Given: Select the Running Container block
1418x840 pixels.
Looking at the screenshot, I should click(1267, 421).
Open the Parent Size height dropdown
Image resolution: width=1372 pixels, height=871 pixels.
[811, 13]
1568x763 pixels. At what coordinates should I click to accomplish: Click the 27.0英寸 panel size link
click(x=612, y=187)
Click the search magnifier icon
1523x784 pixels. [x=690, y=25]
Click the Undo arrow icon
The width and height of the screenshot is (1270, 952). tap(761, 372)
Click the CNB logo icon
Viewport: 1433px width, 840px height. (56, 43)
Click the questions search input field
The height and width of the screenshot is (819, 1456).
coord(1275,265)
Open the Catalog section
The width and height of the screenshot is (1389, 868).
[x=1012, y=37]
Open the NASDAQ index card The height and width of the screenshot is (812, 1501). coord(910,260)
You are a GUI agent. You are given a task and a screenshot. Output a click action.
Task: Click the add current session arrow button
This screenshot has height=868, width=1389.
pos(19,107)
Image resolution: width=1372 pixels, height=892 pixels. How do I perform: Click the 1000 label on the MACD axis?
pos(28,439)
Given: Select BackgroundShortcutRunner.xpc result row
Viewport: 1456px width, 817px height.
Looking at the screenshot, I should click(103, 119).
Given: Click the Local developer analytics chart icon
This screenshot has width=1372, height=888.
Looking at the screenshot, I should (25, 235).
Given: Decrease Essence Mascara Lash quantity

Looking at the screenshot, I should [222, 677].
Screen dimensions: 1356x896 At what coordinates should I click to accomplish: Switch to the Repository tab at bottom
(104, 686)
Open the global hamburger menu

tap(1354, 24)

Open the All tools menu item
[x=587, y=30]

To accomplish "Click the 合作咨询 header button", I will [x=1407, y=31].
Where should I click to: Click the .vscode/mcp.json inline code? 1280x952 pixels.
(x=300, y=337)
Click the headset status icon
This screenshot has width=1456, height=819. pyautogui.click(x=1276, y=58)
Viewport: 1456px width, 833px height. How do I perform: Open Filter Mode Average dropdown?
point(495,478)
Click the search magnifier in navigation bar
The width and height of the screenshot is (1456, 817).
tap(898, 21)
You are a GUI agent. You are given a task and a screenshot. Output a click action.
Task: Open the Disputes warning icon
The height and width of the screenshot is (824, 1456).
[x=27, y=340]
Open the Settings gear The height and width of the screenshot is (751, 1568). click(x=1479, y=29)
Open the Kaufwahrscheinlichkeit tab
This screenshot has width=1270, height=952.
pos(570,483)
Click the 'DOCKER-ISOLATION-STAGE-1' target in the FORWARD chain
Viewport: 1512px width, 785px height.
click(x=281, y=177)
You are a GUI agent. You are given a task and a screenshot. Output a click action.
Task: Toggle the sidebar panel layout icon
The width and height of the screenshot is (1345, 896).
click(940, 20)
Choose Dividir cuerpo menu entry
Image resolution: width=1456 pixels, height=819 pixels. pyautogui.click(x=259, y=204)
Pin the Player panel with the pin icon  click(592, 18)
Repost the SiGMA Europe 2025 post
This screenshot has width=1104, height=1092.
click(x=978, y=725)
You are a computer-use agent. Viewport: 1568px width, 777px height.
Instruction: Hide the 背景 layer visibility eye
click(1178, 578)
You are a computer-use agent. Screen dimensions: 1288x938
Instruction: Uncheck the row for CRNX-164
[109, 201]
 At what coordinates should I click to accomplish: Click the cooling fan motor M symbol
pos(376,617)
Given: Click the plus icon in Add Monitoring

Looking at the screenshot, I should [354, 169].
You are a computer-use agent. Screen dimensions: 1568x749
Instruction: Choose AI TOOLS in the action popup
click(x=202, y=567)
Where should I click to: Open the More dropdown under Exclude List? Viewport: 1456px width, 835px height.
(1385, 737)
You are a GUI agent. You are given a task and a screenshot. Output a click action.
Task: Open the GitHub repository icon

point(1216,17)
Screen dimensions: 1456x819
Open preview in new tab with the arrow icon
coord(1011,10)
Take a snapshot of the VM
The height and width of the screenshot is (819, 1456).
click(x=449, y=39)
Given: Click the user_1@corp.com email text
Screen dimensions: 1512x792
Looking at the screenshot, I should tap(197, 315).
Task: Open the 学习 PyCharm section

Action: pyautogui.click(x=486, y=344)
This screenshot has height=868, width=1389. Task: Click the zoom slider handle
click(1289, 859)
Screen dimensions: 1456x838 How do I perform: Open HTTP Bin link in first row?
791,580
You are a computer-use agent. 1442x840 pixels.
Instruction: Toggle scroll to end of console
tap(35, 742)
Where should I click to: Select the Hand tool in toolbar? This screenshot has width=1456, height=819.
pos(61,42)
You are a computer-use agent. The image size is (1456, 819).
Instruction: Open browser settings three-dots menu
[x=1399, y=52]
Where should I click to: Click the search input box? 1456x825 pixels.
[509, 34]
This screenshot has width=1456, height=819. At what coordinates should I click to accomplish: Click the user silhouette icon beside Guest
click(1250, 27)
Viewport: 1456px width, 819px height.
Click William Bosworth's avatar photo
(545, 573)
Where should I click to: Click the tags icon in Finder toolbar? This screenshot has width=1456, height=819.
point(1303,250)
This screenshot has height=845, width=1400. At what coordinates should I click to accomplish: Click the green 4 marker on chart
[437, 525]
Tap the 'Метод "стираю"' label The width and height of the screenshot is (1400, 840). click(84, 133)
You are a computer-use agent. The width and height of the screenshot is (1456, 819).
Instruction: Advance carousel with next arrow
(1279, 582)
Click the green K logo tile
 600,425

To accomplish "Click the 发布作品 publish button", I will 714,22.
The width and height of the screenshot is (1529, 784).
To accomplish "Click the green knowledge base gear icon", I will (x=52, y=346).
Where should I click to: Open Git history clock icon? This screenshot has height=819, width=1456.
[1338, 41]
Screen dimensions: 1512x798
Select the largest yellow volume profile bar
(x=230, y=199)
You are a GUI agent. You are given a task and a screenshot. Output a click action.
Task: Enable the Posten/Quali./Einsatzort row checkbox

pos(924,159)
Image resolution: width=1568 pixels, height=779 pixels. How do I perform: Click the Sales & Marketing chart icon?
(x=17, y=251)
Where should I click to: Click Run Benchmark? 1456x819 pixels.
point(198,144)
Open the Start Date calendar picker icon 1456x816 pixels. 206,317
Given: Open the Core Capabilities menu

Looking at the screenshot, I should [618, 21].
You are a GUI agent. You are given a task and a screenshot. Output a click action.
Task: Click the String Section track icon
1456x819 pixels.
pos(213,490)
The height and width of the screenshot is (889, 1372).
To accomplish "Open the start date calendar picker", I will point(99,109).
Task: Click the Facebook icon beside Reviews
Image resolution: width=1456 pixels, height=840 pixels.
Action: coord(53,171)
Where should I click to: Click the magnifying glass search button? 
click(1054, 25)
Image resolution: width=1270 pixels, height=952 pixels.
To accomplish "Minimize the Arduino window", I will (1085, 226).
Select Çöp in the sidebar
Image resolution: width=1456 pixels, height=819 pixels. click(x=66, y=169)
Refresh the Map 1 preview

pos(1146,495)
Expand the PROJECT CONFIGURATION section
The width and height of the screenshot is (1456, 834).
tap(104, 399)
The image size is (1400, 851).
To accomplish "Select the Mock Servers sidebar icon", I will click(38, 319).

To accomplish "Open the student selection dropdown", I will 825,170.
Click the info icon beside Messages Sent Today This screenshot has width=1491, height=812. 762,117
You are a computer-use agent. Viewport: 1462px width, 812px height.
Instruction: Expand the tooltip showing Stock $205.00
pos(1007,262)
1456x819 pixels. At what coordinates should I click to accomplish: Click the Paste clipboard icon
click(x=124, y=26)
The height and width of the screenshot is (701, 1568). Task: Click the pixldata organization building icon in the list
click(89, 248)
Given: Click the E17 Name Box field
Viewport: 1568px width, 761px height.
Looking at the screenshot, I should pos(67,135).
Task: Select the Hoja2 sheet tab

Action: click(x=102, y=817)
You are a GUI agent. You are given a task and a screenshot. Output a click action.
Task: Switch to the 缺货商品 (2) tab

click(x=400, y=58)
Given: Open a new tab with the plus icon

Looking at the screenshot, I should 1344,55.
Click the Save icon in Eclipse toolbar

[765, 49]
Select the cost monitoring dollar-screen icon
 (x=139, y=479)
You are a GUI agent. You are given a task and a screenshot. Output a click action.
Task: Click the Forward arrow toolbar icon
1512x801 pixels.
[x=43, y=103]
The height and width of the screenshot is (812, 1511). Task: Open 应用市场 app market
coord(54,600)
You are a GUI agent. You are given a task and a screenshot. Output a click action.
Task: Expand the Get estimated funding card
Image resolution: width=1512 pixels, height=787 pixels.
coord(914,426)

**Work to complete:** Please tally the lines of the material that contain the word "card", then give the total alone.

**Task solution:** 2